Minister of Education, Sports and Culture
- In office 18 March 2016 – 24 May 2021
- Prime Minister: Tuilaʻepa Saʻilele Malielegaoi
- Preceded by: Magele Mauiliu Magele
- Succeeded by: Seuula Ioane

Member of the Samoan Parliament
- Incumbent
- Assumed office 9 April 2021
- Preceded by: Constituency established
- Constituency: Sagaga 1
- In office 4 March 2016 – 9 April 2021
- Preceded by: Tuisa Tasi Patea
- Succeeded by: Constituency abolished
- Constituency: Sagaga le Falefa
- In office 31 March 2006 – 4 March 2011
- Preceded by: Patea Satini Epati
- Succeeded by: Tuisa Tasi Patea
- Constituency: Sagaga le Falefa

Personal details
- Born: 3 April 1964 (age 62) Apia, Samoa
- Party: Human Rights Protection Party
- Spouse: Malama Sio
- Children: 4
- Rugby player
- Occupation: Flight attendant

Rugby union career
- Position: Centre

Senior career
- Years: Team / Apps / (Points)
- 1988-1994: SCOPA

International career
- Years: Team / Apps / (Points)
- 1988-1994: Samoa / 14 / (12)

= Loau Keneti Sio =

Samoan politician

Loau Solamalemalo Keneti Sio (born Apia, 3 April 1964) is a Samoan politician, former Cabinet Minister, and rugby union player. He is a member of the Human Rights Protection Party (HRPP).

== Early life ==
Loau was educated at Faleula Primary School before studying at Samoa College. He worked in a bank and as a farmer and fisherman. Outside of the field, he worked as a flight attendant.

==Rugby career==
His first cap for Samoa was against Tonga, at Apia, on 26 May 1988 and his last international cap was against Tonga, at Moamoa, on 4 June 1994. Loau represented Samoa for a total of 12 years, including at the 1991 and 1995 Rugby World Cup tournaments, though he did not take part at both tournaments.

==Political career==
Loau was first elected to the Legislative Assembly of Samoa as an independent at the 2006 Samoan general election. He joined the HRPP and was appointed Associate Minister of Education. In November 2009 he was charged with threatening to kill over a shooting incident in the village of Faleula; the charge was dismissed in 2010. He subsequently lost his seat in the 2011 election.

Loau was re-elected in 2016 and appointed Minister of Education, Sports and Culture. As Minister of Education he unsuccessfully attempted to reintroduce corporal punishment in schools, and opposed sex education. In July 2019, the New Zealand transgender weightlifter Laurel Hubbard was awarded two gold medals at the 2019 Pacific Games which were held in Samoa. Loau, speaking as the Samoa 2019 chairman, said that the decision to allow Hubbard to compete was "unfair" and added that "We all know that it is not fair to the women lifters but that is a reality we face in the world of sports".

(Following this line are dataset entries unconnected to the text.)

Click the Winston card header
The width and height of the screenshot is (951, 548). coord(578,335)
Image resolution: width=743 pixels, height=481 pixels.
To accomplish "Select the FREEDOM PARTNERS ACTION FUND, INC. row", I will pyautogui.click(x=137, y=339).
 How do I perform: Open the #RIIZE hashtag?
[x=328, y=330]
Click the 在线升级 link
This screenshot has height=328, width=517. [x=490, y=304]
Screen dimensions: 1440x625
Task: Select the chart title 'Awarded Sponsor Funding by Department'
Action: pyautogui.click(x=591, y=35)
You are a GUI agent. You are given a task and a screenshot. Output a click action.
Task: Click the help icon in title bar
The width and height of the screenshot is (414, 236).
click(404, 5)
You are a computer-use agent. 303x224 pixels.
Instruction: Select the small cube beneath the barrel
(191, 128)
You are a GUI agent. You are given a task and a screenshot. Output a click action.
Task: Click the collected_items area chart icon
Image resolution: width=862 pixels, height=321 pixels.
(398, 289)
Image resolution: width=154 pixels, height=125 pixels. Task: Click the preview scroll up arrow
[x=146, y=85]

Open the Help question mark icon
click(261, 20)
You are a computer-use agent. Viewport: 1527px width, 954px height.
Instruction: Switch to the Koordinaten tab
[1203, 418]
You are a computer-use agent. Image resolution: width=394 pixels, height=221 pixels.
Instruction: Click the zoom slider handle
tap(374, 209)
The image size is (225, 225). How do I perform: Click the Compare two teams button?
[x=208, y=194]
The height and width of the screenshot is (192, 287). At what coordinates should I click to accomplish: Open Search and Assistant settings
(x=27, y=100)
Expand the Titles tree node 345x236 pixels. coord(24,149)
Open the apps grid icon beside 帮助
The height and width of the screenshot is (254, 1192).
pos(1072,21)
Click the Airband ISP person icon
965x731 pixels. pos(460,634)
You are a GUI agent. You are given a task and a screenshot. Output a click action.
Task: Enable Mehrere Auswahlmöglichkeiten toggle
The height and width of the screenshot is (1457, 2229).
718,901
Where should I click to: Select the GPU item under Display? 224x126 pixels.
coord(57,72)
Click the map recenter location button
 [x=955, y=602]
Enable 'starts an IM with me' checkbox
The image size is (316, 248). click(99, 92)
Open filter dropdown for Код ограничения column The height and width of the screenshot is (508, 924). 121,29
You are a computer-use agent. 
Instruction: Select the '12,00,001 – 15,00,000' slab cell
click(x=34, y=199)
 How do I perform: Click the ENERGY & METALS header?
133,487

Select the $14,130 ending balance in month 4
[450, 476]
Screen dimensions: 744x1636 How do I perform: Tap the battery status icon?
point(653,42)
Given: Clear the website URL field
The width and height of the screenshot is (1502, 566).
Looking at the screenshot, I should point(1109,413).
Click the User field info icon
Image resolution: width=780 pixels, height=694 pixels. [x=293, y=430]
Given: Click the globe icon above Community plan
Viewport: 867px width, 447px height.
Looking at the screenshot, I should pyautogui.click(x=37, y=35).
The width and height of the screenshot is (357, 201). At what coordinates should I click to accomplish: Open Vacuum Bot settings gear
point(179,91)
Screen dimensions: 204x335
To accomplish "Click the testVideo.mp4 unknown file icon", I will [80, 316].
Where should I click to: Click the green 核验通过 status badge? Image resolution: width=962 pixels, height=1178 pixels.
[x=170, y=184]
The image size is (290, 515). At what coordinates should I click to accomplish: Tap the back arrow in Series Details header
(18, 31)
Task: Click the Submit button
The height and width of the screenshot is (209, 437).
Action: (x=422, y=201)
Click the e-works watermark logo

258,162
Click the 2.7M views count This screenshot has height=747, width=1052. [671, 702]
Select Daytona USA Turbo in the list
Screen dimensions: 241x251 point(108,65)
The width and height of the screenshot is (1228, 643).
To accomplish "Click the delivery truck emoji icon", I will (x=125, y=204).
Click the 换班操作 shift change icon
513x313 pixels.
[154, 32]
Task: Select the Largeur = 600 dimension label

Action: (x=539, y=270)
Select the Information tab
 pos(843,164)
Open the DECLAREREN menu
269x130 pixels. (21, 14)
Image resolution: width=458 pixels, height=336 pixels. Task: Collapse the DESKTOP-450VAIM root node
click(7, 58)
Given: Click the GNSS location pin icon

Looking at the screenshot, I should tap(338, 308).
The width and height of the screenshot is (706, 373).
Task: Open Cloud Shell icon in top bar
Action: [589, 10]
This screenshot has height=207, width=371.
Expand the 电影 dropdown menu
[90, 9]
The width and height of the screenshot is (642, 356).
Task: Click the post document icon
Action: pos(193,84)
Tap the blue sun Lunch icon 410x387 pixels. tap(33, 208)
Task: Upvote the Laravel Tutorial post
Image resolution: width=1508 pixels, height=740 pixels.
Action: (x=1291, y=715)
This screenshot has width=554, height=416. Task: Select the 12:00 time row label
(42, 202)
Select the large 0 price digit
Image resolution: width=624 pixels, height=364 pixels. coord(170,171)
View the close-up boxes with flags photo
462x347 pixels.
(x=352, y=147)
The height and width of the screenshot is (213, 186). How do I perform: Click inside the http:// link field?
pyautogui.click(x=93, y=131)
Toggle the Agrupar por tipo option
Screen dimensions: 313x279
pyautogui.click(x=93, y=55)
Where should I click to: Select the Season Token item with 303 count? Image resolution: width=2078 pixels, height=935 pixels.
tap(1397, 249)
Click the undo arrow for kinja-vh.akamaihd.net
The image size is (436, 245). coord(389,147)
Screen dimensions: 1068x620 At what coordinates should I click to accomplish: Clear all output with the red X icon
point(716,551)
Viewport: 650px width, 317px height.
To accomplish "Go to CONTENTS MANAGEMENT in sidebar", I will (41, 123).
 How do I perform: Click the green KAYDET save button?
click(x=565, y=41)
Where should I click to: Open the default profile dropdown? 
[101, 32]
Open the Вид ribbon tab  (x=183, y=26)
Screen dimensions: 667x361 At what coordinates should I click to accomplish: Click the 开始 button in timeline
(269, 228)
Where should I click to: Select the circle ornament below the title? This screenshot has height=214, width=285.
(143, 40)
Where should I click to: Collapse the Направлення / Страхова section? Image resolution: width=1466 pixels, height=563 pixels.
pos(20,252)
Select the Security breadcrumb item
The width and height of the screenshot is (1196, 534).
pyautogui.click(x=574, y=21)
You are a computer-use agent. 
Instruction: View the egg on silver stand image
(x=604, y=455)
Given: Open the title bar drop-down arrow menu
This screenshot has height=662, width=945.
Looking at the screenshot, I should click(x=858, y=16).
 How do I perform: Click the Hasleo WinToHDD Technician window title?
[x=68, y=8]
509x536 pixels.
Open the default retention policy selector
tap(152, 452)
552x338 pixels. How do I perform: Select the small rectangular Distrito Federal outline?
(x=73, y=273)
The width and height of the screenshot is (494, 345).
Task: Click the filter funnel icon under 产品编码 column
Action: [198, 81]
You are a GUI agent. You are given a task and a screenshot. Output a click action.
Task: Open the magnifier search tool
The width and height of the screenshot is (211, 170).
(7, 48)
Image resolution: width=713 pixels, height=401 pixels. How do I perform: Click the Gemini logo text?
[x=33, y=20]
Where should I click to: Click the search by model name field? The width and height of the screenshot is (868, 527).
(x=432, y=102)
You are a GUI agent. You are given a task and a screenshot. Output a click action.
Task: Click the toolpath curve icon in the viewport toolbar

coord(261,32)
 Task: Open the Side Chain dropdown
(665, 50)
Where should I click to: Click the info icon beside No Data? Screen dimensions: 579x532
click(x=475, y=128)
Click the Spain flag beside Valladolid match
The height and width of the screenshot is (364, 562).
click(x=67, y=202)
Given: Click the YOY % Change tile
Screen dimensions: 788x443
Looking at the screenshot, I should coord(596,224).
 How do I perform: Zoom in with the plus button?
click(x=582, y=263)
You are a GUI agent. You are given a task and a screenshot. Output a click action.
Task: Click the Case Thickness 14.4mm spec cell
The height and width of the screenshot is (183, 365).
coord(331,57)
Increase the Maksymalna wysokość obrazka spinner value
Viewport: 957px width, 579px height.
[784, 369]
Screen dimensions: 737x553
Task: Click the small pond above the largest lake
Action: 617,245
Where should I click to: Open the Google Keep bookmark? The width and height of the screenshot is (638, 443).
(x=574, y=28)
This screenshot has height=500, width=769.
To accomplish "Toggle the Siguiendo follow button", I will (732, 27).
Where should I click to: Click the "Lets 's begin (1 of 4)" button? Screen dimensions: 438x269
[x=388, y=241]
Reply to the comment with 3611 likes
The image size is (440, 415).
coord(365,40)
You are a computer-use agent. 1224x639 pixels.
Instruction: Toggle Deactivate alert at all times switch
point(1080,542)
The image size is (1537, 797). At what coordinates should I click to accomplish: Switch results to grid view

Loau was re-elected in the 2021 Samoan general election. On 12 July 2021 he agreed to resign as part of the settlement of an election petition. On 20 July the agreement was rescinded, and the petition proceeded to trial. Loau successfully retained his seat.

Following the 2021 Samoan by-elections Loau publicly called for Tuila'epa and other HRPP senior leaders to step aside.

He was re-elected at the 2025 election.

== Personal life ==
Loau is married to Malama Sio and they have four children. He is a member of the Congregational Christian Church and the Catholic Church in Faleula.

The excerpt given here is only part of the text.